Par conclusions n°2 en date du 21 avril 2024, l'agent judiciaire de l'Etat conclut à l'indemnisation d'une période d'incarcération limitée à 149 jours, demande que le préjudice moral subi soit évalué à 13 400 euros et le préjudice matériel à 12 000 euros au titre des frais de défense justifiés, qu'en revanche le requérant soit débouté de son autre demande en réparation du préjudice matériel et de sa demande fondée sur l'article 700 du code de procédure civile qui subsidiairement ne pourra excéder 800 euros.

Il relève que l'intéressé, qui a connu des périodes d'incarcération antérieurement, a durant la période de détention provisoire purgé une peine d'emprisonnement de 6 mois prononcée par le tribunal de grande instance de Lille avec un crédit de réduction de peine de 42 jours, si bien que la période d'indemnisation sollicitée à hauteur de 288 jours doit être réduite à 149 jours.

Il fait valoir qu'il n'est justifié par M. [E] ni du versement de l'allocation, ni de sa postulation à un emploi d'agent de nettoyage industriel.

Par conclusions en date du 20 novembre 2023, la procureure générale demande que la requête de M. [E] soit admise dans les limites proposées par l'agent judiciaire de l'Etat.

L'affaire a été évoquée à l'audience du 16 avril 2024 de la commission d'indemnisation de la détention provisoire.

CECI EXPOSÉ

1. Sur la recevabilité :

L'article 149 du code de procédure pénale dispose : ' Sans préjudice de l'application des dispositions des articles L141-2 et L141-3 du code de l'organisation judiciaire, la personne qui a fait l'objet d'une détention provisoire au cours d'une procédure terminée à son égard par une décision de non-lieu, de relaxe ou d'acquittement devenue définitive a droit, à sa demande, à réparation intégrale du préjudice moral et matériel que lui a causé cette détention. Toutefois, aucune réparation n'est due lorsque cette décision a pour seul fondement la reconnaissance de son irresponsabilité au sens de l'article 122-1 du code pénal, une amnistie postérieure à la mise en détention provisoire, ou la prescription de l'action publique intervenue après la libération de la personne, lorsque la personne était dans le même temps détenue pour une autre cause, ou lorsque la personne a fait l'objet d'une détention provisoire pour s'être librement et volontairement accusée ou laissé accuser à tort en vue de faire échapper l'auteur des faits aux poursuites. A la demande de l'intéressé, le préjudice est évalué par expertise contradictoire réalisée dans les conditions des articles 156 et suivants.

Lorsque la décision de non-lieu, de relaxe ou d'acquittement lui est notifiée, la personne est avisée de son droit de demander réparation, ainsi que des dispositions des articles 149-1 à 149-3.'

En application de l'article R 26 du même code, la requête en indemnisation doit être signée du demandeur ou d'un des mandataires mentionnés à l'article R 27, doit contenir le montant de l'indemnité demandée, doit être présenté dans un délai de six mois à compter du jour où la décision de non-lieu, de relaxe ou d'acquittement acquiert un caractère définitif, ce délai ne courant que si, lors de la notification de cette décision, la personne a été avisée de ce droit, ainsi que les dispositions de l'article 149 du code précité.

++++

--- Tâche demandée A ---
Recopiez le texte sur l'indemnisation de la détention provisoire depuis « Lorsque la décision » jusqu'à « du code précité. » inclus.
--- Tâche demandée B ---
D'après le texte sur l'indemnisation de la détention provisoire, expliquez en une à trois phrases pourquoi la période d'indemnisation sollicitée doit être ramenée de 288 à 149 jours.
Les enregistrements ne sont pas utiles pour ce travail.

++++

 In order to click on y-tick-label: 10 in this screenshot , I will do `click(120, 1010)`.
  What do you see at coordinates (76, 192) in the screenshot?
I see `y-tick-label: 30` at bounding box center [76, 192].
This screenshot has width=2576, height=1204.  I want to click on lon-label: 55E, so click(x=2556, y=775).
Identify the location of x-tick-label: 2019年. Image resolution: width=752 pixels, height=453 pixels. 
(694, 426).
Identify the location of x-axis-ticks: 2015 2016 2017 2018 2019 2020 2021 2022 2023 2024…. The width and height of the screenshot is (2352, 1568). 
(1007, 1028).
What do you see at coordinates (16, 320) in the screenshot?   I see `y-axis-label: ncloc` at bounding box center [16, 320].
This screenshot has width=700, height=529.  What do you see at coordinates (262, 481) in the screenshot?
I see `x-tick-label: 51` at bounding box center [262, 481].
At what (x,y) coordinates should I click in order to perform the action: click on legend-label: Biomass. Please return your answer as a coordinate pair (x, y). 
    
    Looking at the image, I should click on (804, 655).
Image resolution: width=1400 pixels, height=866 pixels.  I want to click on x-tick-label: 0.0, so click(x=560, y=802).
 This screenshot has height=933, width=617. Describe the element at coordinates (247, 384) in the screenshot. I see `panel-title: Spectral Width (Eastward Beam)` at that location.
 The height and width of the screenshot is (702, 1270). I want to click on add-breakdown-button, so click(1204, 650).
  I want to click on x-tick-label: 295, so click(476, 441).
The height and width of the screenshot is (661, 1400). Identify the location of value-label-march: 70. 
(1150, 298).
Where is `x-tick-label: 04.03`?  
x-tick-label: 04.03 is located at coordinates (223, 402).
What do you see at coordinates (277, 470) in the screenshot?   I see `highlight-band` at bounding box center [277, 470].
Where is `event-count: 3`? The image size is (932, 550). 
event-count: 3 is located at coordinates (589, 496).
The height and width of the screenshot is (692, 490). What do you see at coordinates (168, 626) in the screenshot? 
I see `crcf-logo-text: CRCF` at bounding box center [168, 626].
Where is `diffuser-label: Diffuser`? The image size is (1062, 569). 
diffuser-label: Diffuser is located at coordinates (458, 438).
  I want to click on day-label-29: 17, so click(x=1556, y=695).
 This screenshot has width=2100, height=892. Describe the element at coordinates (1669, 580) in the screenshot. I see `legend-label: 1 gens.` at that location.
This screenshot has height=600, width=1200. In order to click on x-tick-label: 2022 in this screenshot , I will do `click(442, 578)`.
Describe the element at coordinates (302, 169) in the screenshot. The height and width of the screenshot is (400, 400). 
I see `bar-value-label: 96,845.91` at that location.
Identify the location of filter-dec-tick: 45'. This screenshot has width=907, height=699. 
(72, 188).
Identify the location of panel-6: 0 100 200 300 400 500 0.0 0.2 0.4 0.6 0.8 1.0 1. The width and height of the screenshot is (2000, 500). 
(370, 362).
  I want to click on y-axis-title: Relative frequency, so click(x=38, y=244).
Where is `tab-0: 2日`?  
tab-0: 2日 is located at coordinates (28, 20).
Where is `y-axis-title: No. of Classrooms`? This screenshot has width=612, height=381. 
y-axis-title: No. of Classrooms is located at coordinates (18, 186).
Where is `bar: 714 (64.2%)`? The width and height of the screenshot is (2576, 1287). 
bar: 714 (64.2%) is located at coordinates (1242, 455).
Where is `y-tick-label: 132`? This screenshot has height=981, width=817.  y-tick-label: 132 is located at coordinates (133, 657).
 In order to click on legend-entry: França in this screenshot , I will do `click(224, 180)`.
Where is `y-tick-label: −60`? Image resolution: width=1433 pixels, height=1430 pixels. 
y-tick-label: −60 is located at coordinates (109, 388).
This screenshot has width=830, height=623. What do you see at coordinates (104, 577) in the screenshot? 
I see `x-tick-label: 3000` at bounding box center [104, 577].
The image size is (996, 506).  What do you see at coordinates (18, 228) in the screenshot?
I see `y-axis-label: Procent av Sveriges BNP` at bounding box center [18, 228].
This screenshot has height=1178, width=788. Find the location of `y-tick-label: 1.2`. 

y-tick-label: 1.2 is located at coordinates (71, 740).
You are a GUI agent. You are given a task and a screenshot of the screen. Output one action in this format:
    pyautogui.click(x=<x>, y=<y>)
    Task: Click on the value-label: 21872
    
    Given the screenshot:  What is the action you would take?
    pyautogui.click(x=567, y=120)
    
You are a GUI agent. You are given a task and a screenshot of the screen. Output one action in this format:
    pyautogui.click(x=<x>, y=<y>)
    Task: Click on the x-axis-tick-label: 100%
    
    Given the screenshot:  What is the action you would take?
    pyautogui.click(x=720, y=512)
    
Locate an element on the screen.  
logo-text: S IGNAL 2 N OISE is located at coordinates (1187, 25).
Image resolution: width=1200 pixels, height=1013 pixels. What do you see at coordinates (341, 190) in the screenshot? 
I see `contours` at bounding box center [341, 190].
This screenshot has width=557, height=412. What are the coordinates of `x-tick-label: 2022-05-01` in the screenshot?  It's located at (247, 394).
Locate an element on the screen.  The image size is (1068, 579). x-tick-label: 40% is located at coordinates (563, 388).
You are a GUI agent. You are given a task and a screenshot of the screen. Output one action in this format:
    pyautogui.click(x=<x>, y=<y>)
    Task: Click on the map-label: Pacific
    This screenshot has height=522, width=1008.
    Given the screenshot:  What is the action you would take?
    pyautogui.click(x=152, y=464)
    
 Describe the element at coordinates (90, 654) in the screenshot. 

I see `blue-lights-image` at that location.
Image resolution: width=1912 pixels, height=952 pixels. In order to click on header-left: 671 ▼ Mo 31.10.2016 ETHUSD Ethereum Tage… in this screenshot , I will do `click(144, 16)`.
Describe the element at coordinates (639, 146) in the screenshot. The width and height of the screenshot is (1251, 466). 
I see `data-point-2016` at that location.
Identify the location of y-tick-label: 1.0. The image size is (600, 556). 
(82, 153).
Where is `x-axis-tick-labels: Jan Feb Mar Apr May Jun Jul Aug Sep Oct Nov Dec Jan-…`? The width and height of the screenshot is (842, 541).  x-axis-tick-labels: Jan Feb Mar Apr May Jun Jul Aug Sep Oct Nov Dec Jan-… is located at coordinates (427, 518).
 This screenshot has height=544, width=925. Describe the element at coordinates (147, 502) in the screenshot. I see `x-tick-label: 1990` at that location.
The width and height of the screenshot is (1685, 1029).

++++

--- Solution rédigée A ---
Lorsque la décision de non-lieu, de relaxe ou d'acquittement lui est notifiée, la personne est avisée de son droit de demander réparation, ainsi que des dispositions des articles 149-1 à 149-3.'

En application de l'article R 26 du même code, la requête en indemnisation doit être signée du demandeur ou d'un des mandataires mentionnés à l'article R 27, doit contenir le montant de l'indemnité demandée, doit être présenté dans un délai de six mois à compter du jour où la décision de non-lieu, de relaxe ou d'acquittement acquiert un caractère définitif, ce délai ne courant que si, lors de la notification de cette décision, la personne a été avisée de ce droit, ainsi que les dispositions de l'article 149 du code précité.

--- Solution rédigée B ---
Durant sa détention provisoire, l'intéressé a purgé une peine d'emprisonnement de 6 mois prononcée par le tribunal de grande instance de Lille, avec un crédit de réduction de peine de 42 jours. C'est pour cette raison que la période de 288 jours demandée doit être réduite à 149 jours.